◆ What to produce
The string "agent" may appear in lines of the entries below. Report how many lines hold it, with only the number.

◆ The data
#####
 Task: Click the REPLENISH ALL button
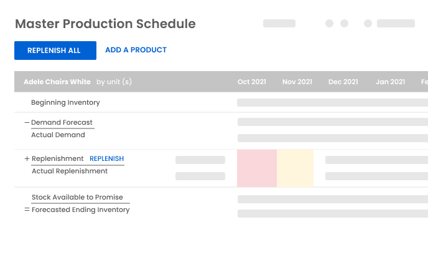[x=55, y=51]
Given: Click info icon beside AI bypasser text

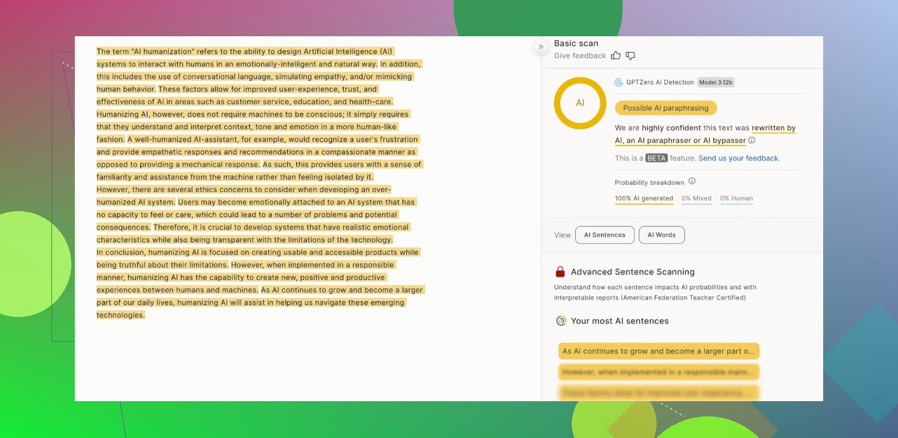Looking at the screenshot, I should click(752, 140).
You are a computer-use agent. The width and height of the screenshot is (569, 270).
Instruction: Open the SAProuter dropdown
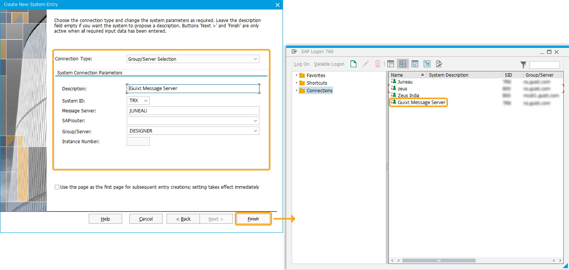coord(193,120)
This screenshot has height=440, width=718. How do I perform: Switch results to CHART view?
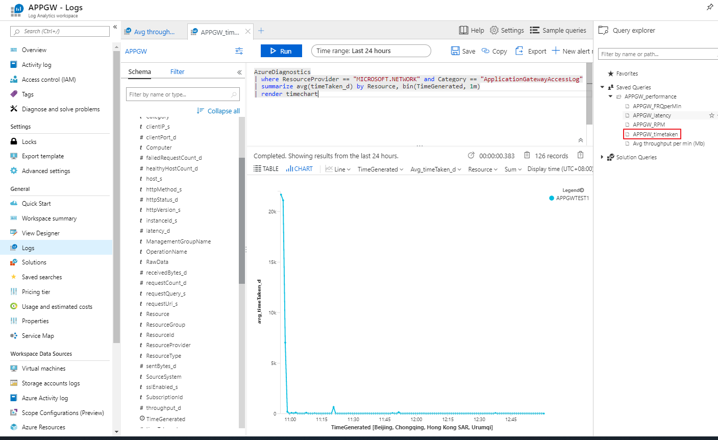[x=300, y=169]
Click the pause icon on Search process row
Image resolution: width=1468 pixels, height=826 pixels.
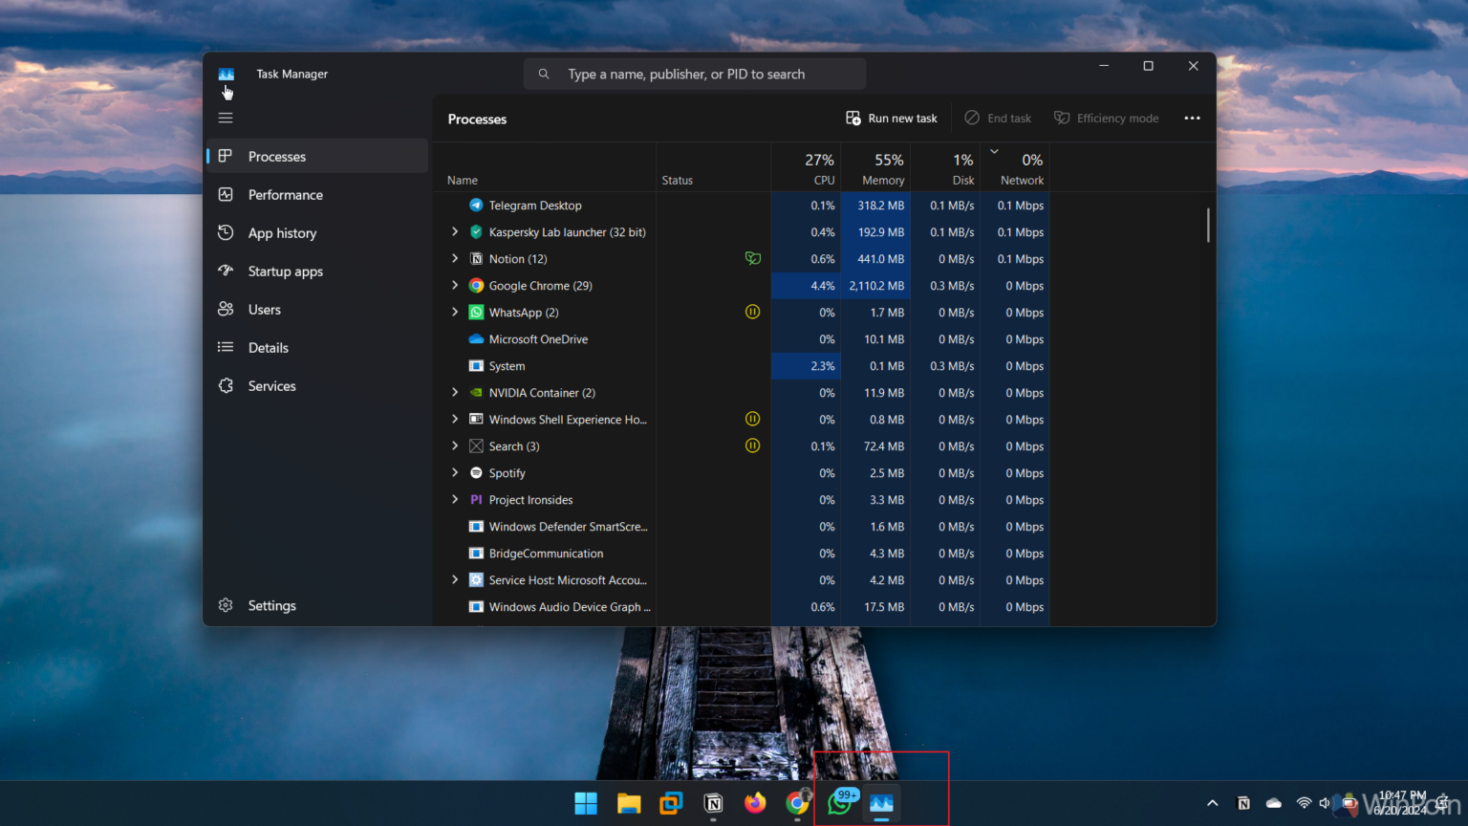pos(752,446)
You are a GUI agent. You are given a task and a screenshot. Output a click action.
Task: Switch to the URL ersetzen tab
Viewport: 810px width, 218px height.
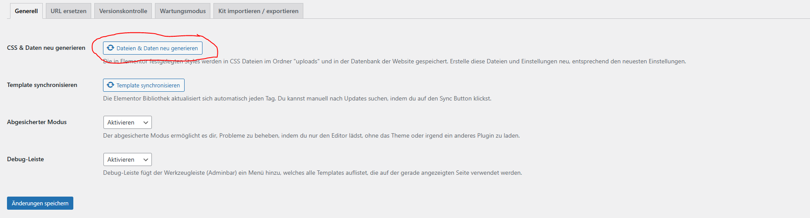pyautogui.click(x=69, y=11)
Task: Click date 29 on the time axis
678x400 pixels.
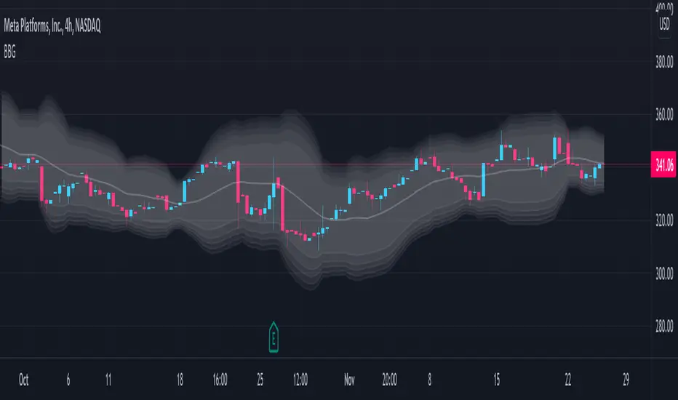Action: 625,379
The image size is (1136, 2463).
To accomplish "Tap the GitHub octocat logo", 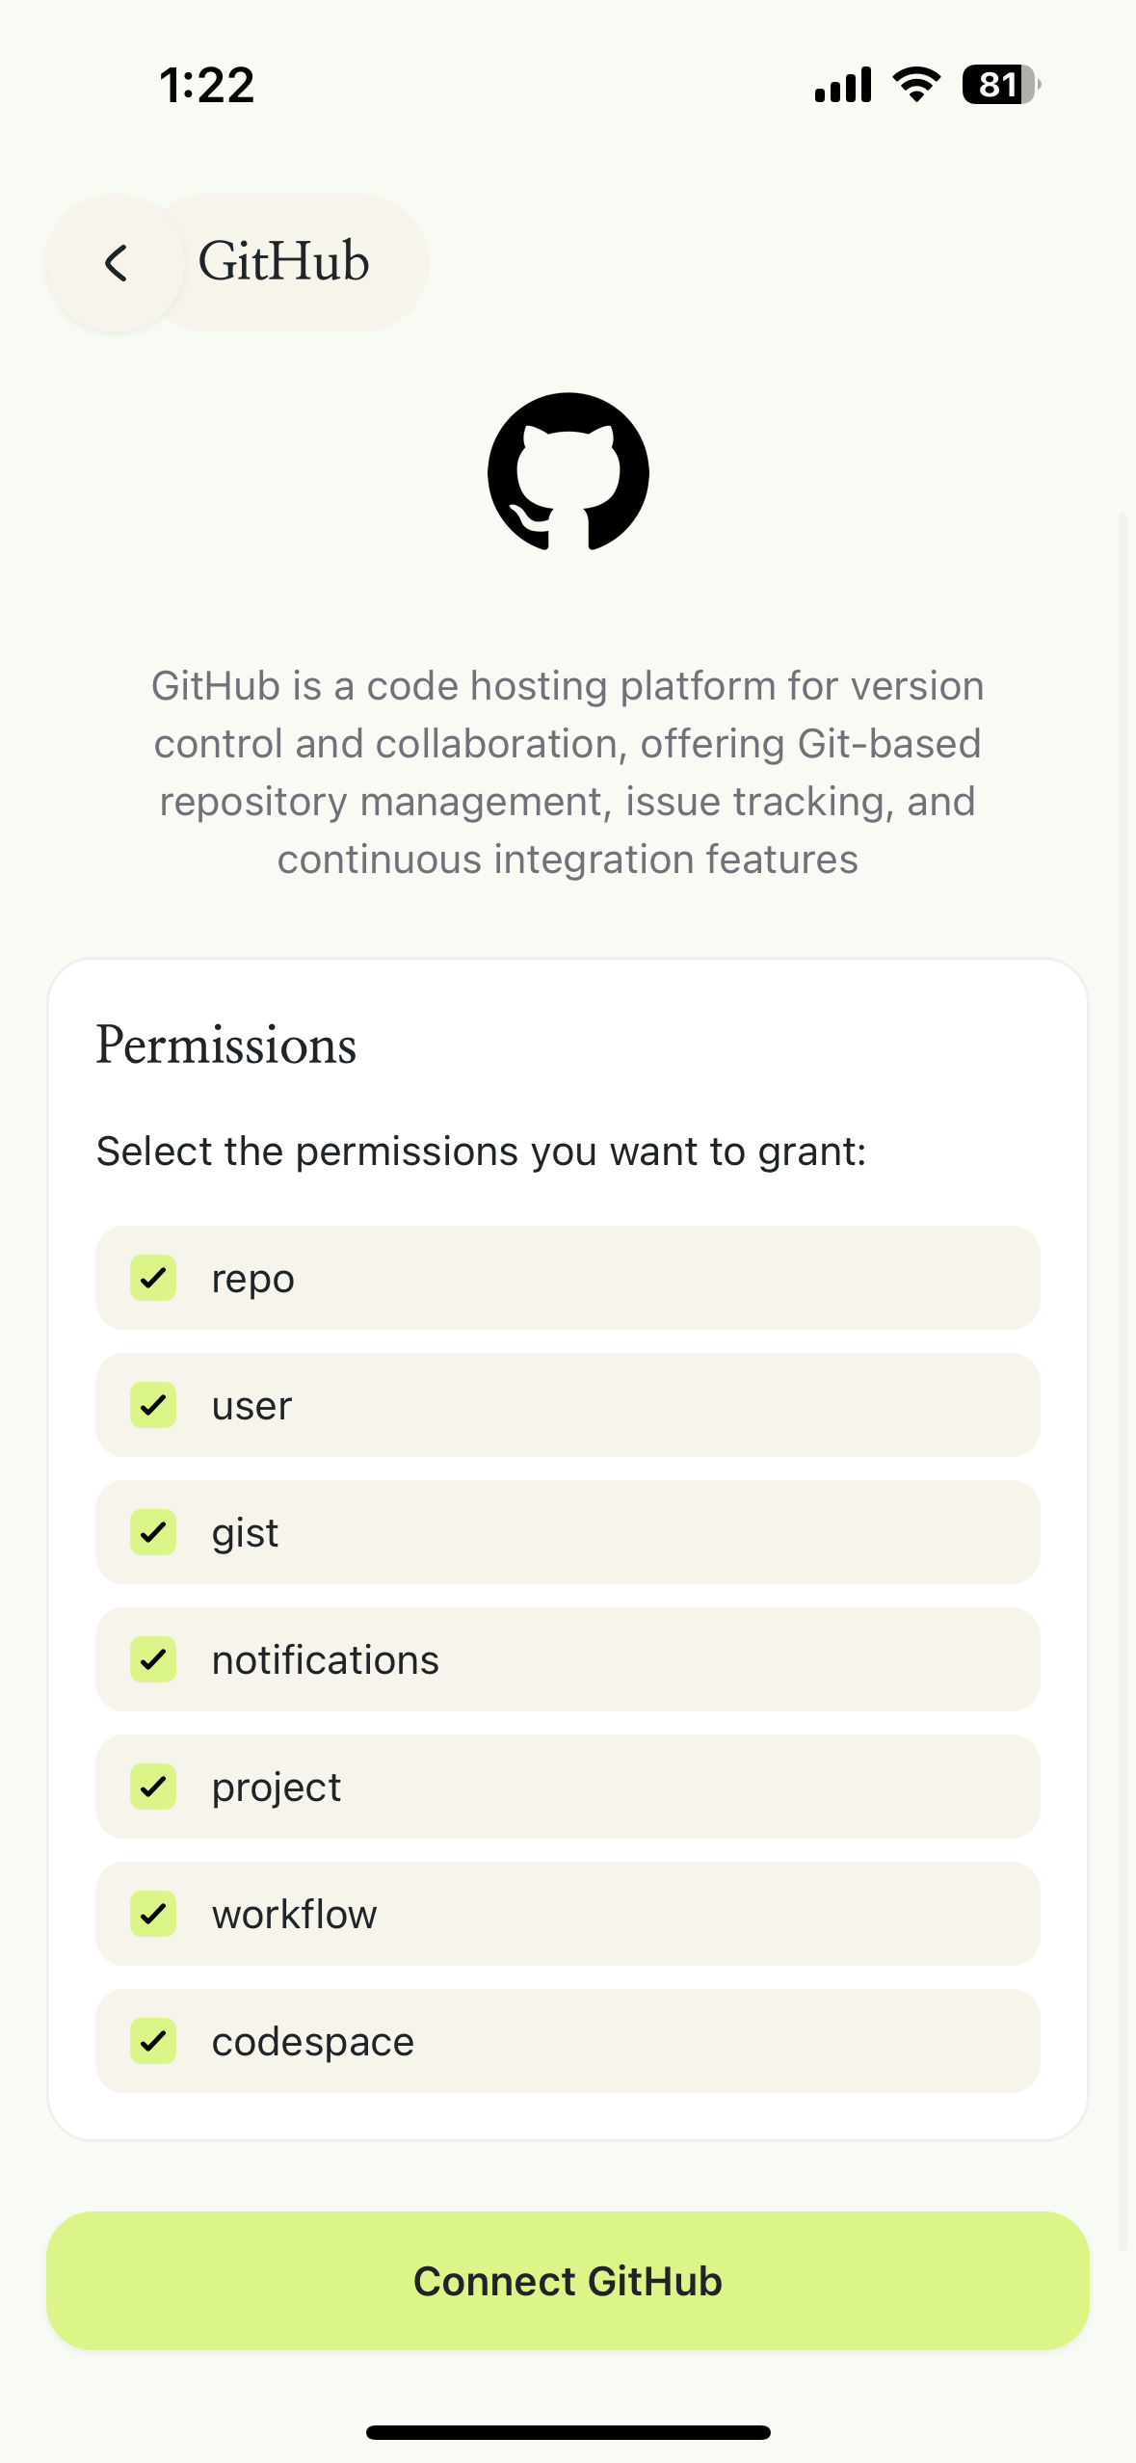I will (x=568, y=472).
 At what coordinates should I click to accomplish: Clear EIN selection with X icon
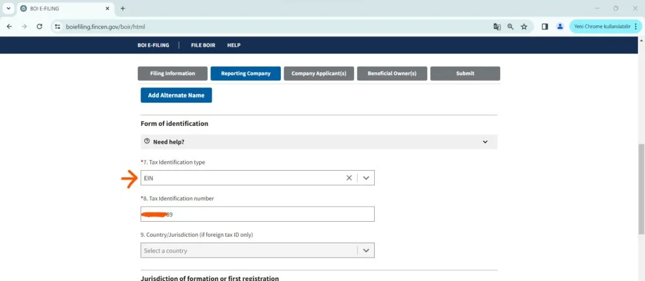click(349, 178)
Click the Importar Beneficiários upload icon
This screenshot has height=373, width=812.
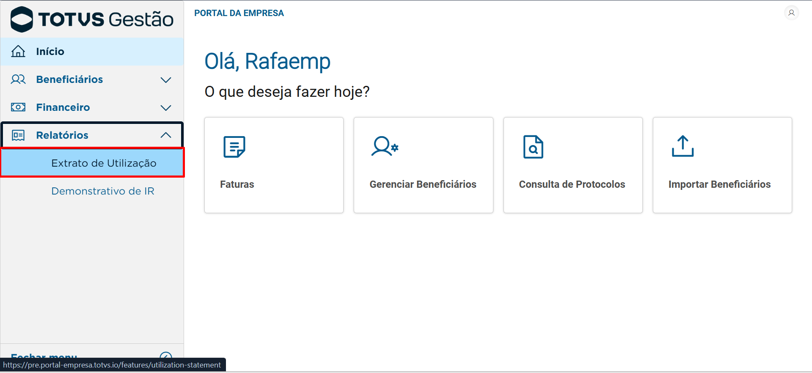(x=683, y=146)
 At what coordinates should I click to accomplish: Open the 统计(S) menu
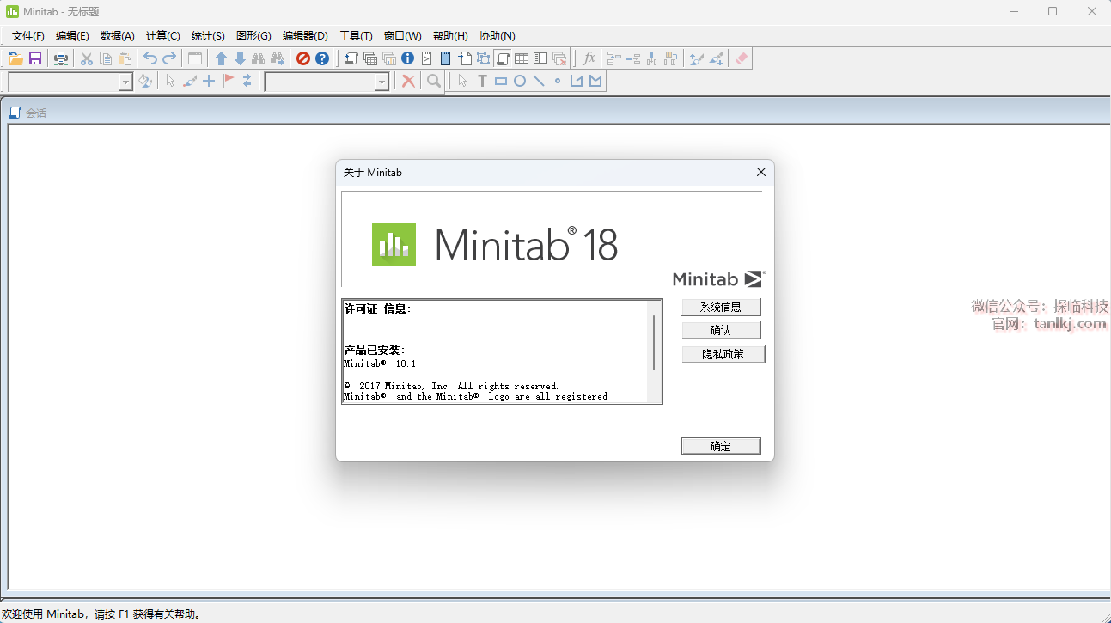pyautogui.click(x=208, y=35)
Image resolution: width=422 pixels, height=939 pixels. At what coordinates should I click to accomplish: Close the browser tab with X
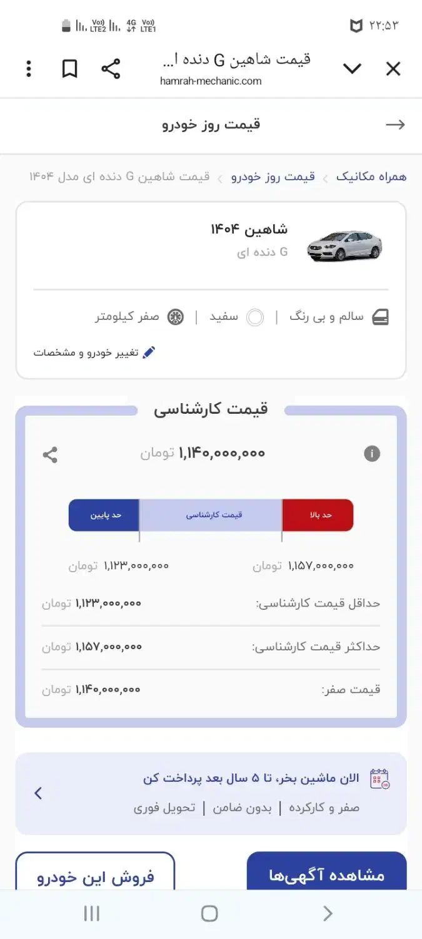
#####
◆ Solution to this task
2